X-ray scattering from surfaces: discrete and continuous components of roughness

TL;DR

This paper develops a model for surface roughness combining discrete and continuous height distributions, improving interpretation of X-ray scattering data during thin-film growth and potentially other scattering techniques.

Contribution

It introduces a convolution-based approach to describe multimodal surface height distributions affecting scattering, applicable to various probes and surface processes.

Findings

Accurately models X-ray scattering from surfaces with complex roughness.

Demonstrates the approach's effectiveness in monitoring thin-film growth.

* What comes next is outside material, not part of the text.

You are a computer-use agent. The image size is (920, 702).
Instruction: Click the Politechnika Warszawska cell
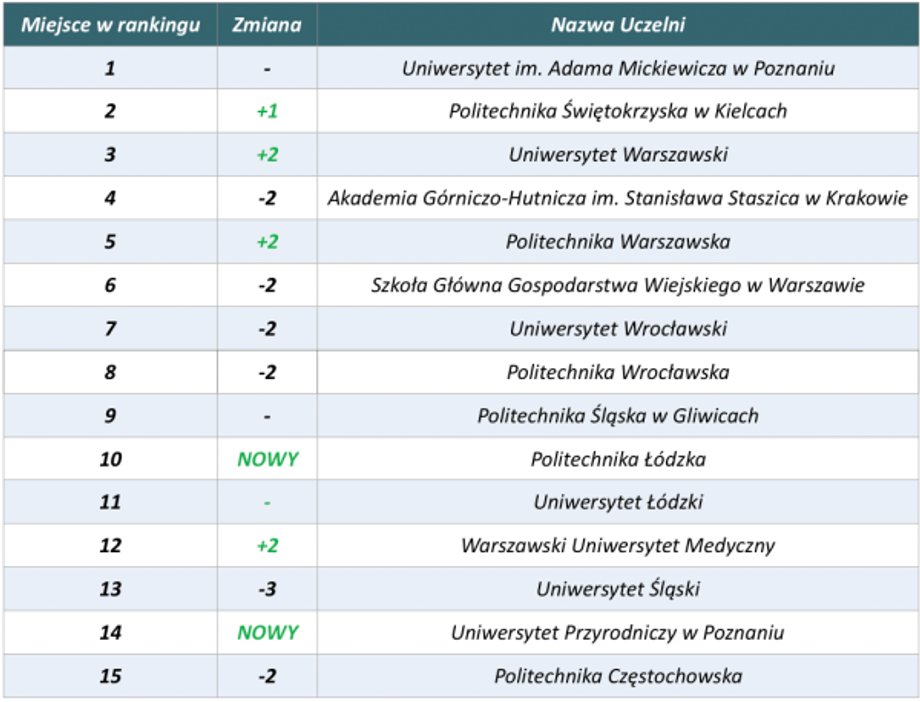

Provides a broadly applicable parameterization for surface roughness analysis.

Abstract

Incoherent surface scattering yields a statistical description of the surface, due to the ensemble averaging over many independently sampled volumes. Depending on the state of the surface and direction of the scattering vector relative to the surface normal, the height distribution is discrete, continuous, or a combination of the two. We present a treatment for the influence of multimodal surface height distributions on Crystal Truncation Rod scattering. The effects of a multimodal height distribution are especially evident during in situ monitoring of layer-by-layer thin-film growth via Pulsed Laser Deposition. We model the total height distribution as a convolution of discrete and continuous components, resulting in a broadly applicable parameterization of surface roughness which can be applied to other scattering probes, such as electrons and neutrons. Convolution of such distributions could potentially be applied to interface or chemical scattering. Here we find that this analysis describes accurately our experimental studies of <001> SrTiO3 annealing and homoepitaxial growth.